The rise and fall of the UP in Urabá was intimately tied to land politics. Central to their platform was, according to assassinated UP presidential candidate Bernardo Jaramillo, “the struggle for land, not only in the countryside, but also in the urban sector.” Like other left movements, the UP supported rural and urban “invasions” of land, assisting with the taking and distribution of parcels. Some invasions were even timed to the electoral cycle, with those taking land looking for left candidates to support in formalizing their acquisitions.

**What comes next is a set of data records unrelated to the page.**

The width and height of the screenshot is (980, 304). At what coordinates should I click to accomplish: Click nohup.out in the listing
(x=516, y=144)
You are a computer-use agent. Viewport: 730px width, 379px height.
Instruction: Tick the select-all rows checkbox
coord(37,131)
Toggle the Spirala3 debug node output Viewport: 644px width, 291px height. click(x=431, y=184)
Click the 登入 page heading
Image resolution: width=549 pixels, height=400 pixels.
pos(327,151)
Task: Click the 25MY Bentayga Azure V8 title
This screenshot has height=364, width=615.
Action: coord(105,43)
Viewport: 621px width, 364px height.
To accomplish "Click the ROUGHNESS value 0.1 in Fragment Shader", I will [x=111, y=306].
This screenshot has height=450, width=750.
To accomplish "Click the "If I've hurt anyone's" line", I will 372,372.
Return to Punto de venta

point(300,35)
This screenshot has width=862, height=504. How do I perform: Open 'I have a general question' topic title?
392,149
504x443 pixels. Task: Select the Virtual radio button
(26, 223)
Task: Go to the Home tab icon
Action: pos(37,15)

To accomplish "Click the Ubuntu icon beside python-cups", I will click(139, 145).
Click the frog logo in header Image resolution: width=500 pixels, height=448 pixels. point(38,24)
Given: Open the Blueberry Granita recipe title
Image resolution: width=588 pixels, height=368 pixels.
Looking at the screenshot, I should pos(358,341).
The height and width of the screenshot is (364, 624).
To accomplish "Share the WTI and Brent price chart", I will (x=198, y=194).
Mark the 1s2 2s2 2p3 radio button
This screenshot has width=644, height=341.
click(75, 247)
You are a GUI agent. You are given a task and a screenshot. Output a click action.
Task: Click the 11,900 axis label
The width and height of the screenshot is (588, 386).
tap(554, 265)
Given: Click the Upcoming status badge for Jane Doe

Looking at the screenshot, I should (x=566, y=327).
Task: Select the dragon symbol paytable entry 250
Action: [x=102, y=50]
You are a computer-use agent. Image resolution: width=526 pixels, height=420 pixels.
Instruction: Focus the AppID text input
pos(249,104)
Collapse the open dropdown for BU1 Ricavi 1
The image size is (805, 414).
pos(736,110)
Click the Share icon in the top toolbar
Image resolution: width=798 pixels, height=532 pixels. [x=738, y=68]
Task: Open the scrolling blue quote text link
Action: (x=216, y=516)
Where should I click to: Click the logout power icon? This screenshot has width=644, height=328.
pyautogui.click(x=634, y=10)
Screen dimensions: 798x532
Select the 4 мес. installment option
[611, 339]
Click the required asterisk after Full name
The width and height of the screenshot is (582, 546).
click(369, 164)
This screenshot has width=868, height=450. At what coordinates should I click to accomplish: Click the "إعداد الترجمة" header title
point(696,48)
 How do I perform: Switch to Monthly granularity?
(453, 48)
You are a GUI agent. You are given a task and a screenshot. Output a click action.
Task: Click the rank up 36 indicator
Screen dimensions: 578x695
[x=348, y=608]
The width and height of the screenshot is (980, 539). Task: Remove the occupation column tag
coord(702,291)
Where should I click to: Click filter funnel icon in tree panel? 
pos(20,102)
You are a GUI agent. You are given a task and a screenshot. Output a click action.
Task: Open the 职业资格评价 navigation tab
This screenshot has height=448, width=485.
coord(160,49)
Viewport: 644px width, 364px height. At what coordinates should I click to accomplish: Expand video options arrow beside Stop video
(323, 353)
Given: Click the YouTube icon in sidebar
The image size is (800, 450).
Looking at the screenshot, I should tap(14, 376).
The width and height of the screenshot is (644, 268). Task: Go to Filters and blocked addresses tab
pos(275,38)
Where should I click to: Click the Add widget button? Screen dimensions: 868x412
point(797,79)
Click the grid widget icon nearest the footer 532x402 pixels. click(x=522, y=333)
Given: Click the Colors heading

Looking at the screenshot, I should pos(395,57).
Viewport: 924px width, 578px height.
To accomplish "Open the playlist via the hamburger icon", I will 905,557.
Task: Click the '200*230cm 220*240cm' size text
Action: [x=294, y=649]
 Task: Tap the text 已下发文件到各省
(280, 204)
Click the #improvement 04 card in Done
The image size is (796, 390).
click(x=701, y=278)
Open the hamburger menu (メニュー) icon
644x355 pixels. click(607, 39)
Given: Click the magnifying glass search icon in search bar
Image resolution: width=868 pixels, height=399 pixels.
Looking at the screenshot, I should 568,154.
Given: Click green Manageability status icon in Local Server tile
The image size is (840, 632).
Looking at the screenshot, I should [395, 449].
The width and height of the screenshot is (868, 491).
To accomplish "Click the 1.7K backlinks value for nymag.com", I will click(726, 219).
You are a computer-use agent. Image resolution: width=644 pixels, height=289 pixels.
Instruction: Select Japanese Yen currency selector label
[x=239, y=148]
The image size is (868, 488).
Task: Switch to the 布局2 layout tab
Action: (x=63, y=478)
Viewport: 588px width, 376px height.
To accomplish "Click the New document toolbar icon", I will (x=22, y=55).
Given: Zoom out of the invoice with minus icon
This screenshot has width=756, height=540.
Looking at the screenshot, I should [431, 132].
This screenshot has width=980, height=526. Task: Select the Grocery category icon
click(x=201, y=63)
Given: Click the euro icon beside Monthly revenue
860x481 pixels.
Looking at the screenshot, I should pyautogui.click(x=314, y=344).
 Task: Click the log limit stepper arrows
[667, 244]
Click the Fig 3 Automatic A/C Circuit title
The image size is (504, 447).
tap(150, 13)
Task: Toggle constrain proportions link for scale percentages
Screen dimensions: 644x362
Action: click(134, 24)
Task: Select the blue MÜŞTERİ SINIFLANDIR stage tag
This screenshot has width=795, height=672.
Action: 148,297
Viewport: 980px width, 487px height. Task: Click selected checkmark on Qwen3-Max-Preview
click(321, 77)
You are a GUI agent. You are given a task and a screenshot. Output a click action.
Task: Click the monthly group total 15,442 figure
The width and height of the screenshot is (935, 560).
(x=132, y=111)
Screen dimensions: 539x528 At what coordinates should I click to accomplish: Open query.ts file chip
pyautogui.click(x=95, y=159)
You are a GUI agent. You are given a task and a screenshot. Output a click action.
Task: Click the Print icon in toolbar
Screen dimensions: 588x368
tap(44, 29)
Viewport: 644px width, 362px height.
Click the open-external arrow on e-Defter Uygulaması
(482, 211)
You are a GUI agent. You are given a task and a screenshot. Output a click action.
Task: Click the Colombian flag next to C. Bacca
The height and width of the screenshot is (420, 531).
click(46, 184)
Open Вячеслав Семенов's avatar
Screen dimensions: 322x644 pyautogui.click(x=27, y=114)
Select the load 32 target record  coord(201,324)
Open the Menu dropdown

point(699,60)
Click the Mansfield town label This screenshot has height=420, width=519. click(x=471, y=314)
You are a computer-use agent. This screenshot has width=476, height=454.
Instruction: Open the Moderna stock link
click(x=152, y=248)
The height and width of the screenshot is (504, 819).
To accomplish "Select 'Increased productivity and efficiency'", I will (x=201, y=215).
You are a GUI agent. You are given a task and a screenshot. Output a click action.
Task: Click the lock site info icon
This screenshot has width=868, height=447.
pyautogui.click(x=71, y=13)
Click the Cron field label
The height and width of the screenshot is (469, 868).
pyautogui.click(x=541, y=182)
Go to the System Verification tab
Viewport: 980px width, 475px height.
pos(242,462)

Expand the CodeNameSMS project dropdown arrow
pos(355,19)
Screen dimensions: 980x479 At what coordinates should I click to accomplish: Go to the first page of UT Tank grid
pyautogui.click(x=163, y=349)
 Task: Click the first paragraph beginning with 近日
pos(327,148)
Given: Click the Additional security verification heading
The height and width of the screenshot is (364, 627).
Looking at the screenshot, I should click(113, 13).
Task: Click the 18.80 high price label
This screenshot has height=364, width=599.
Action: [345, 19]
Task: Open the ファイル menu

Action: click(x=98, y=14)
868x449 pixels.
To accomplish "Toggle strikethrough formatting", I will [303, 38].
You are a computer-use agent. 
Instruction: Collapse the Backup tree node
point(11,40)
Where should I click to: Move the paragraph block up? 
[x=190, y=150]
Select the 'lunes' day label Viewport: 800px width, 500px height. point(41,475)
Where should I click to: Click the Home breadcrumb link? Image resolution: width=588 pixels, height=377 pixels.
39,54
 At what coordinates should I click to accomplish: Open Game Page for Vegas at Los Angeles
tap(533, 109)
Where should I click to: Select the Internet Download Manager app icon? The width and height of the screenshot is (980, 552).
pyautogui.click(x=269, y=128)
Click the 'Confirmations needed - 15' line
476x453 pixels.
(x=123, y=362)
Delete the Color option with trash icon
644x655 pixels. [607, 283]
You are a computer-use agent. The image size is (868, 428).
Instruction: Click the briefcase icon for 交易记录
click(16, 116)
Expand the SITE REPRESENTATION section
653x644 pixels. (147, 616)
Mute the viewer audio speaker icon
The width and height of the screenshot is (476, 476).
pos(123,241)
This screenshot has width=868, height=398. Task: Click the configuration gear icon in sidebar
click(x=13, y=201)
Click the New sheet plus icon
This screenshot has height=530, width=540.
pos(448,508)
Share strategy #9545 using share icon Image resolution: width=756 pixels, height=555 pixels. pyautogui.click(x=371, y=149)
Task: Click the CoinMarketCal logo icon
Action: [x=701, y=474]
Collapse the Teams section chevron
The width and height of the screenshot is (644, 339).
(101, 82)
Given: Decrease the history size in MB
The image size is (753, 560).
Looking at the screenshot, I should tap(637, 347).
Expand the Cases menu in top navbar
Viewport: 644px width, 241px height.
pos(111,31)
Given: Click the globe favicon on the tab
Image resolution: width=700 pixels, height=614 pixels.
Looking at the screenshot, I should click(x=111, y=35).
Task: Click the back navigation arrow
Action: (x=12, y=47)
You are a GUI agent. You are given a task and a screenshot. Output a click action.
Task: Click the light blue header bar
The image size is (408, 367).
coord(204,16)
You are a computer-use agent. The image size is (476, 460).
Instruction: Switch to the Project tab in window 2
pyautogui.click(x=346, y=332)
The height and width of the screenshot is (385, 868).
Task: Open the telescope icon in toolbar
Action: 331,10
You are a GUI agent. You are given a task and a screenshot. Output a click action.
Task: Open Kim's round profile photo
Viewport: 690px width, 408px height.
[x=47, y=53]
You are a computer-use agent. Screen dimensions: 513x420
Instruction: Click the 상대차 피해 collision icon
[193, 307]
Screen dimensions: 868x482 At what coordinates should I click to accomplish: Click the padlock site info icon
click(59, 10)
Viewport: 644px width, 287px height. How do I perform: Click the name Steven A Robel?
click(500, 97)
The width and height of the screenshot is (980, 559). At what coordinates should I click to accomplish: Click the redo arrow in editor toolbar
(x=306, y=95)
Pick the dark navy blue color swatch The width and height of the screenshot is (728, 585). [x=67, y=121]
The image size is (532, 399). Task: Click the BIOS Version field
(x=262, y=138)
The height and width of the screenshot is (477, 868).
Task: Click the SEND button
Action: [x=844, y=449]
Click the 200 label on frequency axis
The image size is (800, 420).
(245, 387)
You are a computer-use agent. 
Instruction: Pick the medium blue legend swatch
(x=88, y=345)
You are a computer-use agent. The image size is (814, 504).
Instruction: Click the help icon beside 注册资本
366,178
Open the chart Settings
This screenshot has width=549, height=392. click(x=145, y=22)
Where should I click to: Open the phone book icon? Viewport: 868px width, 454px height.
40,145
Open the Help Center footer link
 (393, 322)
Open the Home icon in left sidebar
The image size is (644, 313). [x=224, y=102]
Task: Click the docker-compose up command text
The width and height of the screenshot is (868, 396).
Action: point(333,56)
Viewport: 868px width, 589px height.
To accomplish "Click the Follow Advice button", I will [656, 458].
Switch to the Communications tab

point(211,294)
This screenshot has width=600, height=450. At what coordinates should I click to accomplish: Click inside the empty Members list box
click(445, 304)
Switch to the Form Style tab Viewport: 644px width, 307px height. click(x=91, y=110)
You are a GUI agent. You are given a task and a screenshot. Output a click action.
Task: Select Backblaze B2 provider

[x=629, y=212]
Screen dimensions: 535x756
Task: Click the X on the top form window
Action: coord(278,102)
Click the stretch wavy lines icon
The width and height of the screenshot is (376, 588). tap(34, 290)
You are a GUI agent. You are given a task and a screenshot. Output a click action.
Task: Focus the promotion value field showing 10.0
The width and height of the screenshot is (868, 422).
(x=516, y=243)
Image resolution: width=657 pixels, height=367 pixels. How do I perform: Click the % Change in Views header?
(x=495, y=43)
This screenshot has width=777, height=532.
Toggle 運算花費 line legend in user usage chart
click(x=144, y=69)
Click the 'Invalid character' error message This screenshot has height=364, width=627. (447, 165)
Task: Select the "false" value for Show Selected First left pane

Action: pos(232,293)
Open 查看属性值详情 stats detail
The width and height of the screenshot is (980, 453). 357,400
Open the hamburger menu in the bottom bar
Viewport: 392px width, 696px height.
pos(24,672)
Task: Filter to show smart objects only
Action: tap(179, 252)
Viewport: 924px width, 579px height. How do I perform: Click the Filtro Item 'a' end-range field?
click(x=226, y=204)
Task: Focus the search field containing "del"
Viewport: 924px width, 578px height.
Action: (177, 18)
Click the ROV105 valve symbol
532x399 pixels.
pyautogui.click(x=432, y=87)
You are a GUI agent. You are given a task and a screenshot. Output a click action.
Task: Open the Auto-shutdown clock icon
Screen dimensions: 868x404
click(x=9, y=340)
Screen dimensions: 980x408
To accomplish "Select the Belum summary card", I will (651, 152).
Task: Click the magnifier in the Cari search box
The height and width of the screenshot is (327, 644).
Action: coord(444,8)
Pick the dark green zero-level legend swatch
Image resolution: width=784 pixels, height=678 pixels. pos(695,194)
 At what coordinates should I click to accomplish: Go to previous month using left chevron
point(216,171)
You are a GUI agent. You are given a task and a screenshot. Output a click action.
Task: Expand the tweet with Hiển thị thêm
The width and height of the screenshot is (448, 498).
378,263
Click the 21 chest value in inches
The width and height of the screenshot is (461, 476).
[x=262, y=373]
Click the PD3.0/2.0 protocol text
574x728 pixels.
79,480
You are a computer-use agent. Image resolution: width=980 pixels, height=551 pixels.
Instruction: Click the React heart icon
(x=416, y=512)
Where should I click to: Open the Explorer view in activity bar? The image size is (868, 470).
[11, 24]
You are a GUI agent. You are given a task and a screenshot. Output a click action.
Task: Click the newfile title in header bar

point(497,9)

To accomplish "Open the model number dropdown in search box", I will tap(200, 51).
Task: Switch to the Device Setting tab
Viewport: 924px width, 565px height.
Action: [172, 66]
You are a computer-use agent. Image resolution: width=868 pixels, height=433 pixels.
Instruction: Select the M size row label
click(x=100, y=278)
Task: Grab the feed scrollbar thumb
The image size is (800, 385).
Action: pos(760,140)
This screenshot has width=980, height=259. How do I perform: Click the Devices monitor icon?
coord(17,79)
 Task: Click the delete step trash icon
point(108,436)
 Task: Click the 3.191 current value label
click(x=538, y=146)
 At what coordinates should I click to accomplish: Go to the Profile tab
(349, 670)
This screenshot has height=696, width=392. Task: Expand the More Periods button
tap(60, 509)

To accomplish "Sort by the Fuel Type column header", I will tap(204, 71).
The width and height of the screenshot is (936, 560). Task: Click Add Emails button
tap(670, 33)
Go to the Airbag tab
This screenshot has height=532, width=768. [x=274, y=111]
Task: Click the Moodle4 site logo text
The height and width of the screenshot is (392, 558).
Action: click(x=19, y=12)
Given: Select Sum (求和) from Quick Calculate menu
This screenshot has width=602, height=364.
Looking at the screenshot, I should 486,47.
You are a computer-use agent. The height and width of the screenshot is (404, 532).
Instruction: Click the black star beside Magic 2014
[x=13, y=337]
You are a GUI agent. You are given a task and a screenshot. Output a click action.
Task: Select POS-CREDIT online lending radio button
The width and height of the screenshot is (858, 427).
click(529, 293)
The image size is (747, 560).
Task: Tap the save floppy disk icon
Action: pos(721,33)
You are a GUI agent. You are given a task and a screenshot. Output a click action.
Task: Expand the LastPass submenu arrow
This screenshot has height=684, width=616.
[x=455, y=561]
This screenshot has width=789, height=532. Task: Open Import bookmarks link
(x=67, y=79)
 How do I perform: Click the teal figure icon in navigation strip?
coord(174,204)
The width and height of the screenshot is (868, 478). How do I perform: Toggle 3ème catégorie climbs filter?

These cycles of invasion brought with them cycles of death. Urabá’s cities are filled with neighborhoods claimed through invasion that carry the names of those killed for supporting those claims. In the late 1980s, families living in a sector called Pardo Leal (named after another assassinated UP presidential candidate) experienced repeated flooding. Apartadó’s mayor, 34-year-old UP member Diana Cardona Saldarriaga, helped arrange a purchase of the flooded land and the distribution of parcels in a different sector for the families affected. The day that the beneficiaries received their new parcels was the day they learned of Diana Cardona’s assassination. The neighborhood she helped build for them, along with the Apartadó municipal building, still carry her name.
After the 2022 elections, Petro reportedly noted to the press that “the specter of death accompanies us.” This specter hangs not only over leftist political leaders, but the policies they have championed, particularly reforms to land.
In places like Urabá, the idea of governing from the Left fed concerns that politicians and activists would continue to pay for enacting left land policies with their lives. The history of the UP was, in this sense, a specter of death. And yet, people like Alirio continued to be actively involved in land politics that the UP had elevated in the region, even as they took pains to distance themselves from the party. The UP was thus also a locus of political memory: of the material knowledge of how to use crops to establish a rural invasion, or of political expertise around how to build collective power in urban neighborhoods. It was a living political resource that people drew upon as they reimagined and reenacted how to deal with the question of land.
Specters of the Left, of course, did not mean the same thing to everyone. Large landholders in Urabá nearly uniformly associated the idea of left land policies with the FARC, locating them in the domain of the war rather than of legitimate governance. State bureaucrats in the leadup to the peace process also associated them with the FARC, but understood them as an opportunity to bring the FARC to the negotiating table, only to find that state plans for land restitution did not necessarily align with the FARC’s priorities around land.
For each of these constituencies, these specters produced what Susan Lepselter calls “resonance,” their uncanny returns on ballots, peace efforts, and political platforms activating intersecting yet sharply distinct narratives of the Left at both intimate and public scales. These narratives gained intensity because of their connection to historical conflicts and traumas, particularly those related to land, and because of the dissonance between different perceptions of the Left as popular inspiration, cautionary tale, and communist threat.
It is this resonance that also accompanies this administration. The land policies they enact will frequently be read as part of existing narratives, reinforcing them and intensifying them. From places like Urabá, governing from the Left will not necessarily be understood as a break with history, but rather as the next iteration of a story that already exists, met with political memory honed over decades of war that has the potential to both open up and constrain the possibilities available to the Left. This is both the challenge, and the gift, of Petro’s ghosts.